All that was left was the decoration ! The hot glue gun and I have an on again/off again relationship, but for Turandot, we were most definitely on !

Thank you for the fan, Faith !

My Chinese robe on the cheap made me feel like a citizen of Peking attending the riddle ceremony ! Careful, Calàf !

One mention of my shoes… those ballet flats ? Well, they’re not really gold. They’re white. And I bought them specifically to wear with my Empire gown to Tosca in 2018… certainly not Chinese ! But dousing dollars on new shoes for a one-time occasion is not really my style. The level of the flat was right ─ the hem of my robe wouldn’t allow for any height of heel ─ and so I changed their appearance temporarily with gold colored duct tape.

Without question, Zeffirelli’s majestic Turandot is my favorite opera in which to introduce a complete newcomer.
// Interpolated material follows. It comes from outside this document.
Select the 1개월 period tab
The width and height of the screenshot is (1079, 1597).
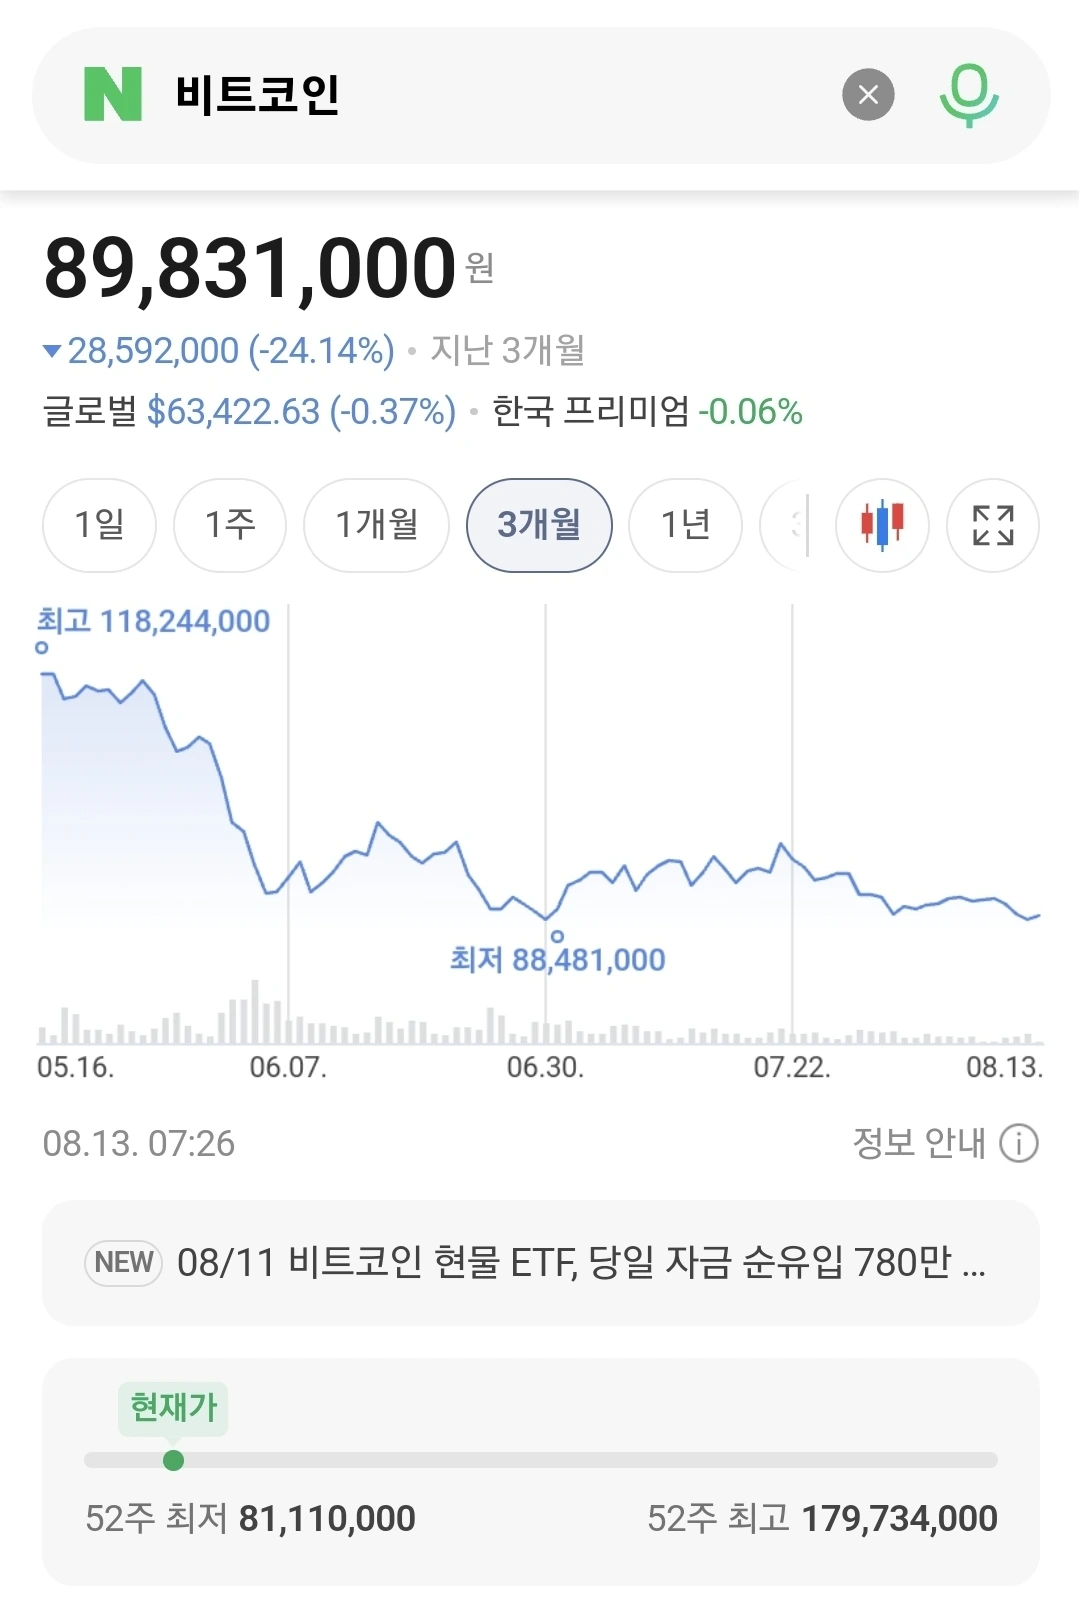tap(376, 525)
Maybe the next time Turandot returns to the Live in HD schedule, you’ll be my first-timer and the spell of Puccini’s score will bewitch you with its undeniable magic.

Toi, Toi, Toi,

Mary Martha

Cast and Credits:

Turandot ─ Giacomo Puccini (1926)
Live in HD air date: October 12, 2019

Cast:
Turandot ─ Christine Goerke
Calàf ─ Yusif Eyvazov
Liù ─ Eleonora Buratto
Timur ─ James Morris

Credits:
Conductor ─ Yannick Nézet-Séguin
Production ─ Franco Zeffirelli
Set Designer ─ Franco Zeffirelli
Costume Designers ─ Anna Anni, Dada Saligeri
Lighting Designer ─ Gil Wechsler
Choreographer ─ Chiang Ching
Live in HD ─ Gary Halvorson
Host ─ Angel Blue

Idomeneo

The brainchild of a 24-year-old Mozart in the spring of his career, Idomeneo embodies drama and torment on an intense scale. A Trojan captive bemoans her plight of wartime displacement. A runaway Grecian princess seethes with humiliation and jealousy from unrequited feelings. A father and king, crossed between the angry seas ─ and even angrier gods ─ suffers from the anguish of the cruel task that besets him.
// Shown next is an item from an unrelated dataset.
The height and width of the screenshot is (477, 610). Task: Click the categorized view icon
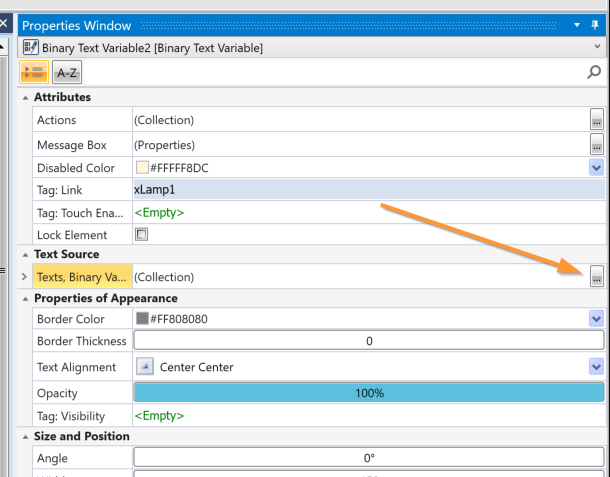point(34,72)
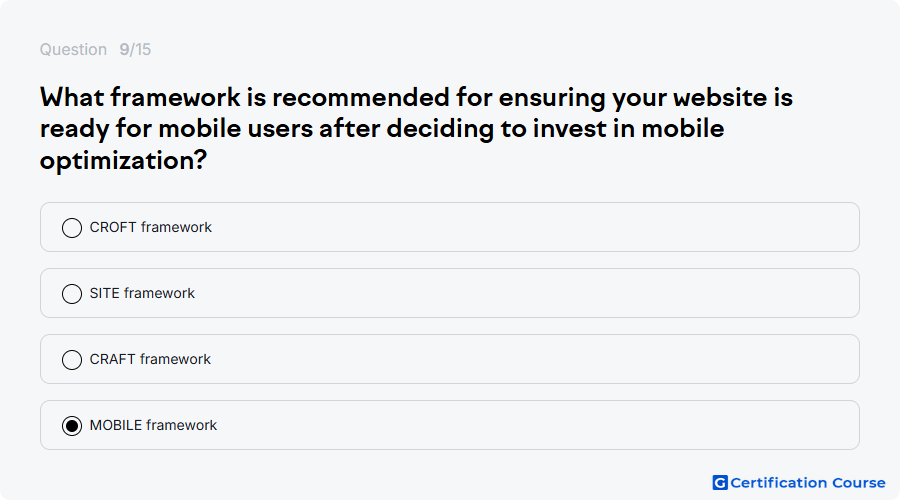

A scene from Mozart’s Idomeneo / Metropolitan Opera

While the basis of the plot was heavy ─ the title king, after being saved by the gods during a disastrous storm at sea, must kill his own son as recompense ─ the music was quite the opposite. Comprised of a windswept coterie of strings and woodwinds, the score was typically Mozartian and showed the beginnings of his lauded career. Singing the trills of early Mozart was made to look easy as Matthew Polenzani gave a stirring performance as the king. His voice was unhampered, but his soul was not.

Matthew Polenzani singing an excerpt from “Fuor del mar” from Idomeneo / Metropolitan Opera

The women provided for some much needed romantic rivalry to break up the repetitious monotony of the staid opera seria format. It’s true─ the opera was far too longwinded and soporific for my withering patience as I reached my home well after 6 that evening. At least the textured costumes and the spastic mad scene provided ample attraction and distraction from my jadedness.

Loosely based on the lace and jewels of Elettra’s gown, I snagged a favorite from my mother’s closet and made a simple alteration. The bright blue dress, being 8 sizes too big for me, would have swamped my figure more than the devouring seas of Idomeneo. A simple fix, I ran a line of baste stitches up the back of the dress and, voilà ! The dress fit. My mother was horrified with my action, let me tell you, but I assured her the stitching could easily be removed as I promptly pulled out the threads after the opera was over and the pictures captured.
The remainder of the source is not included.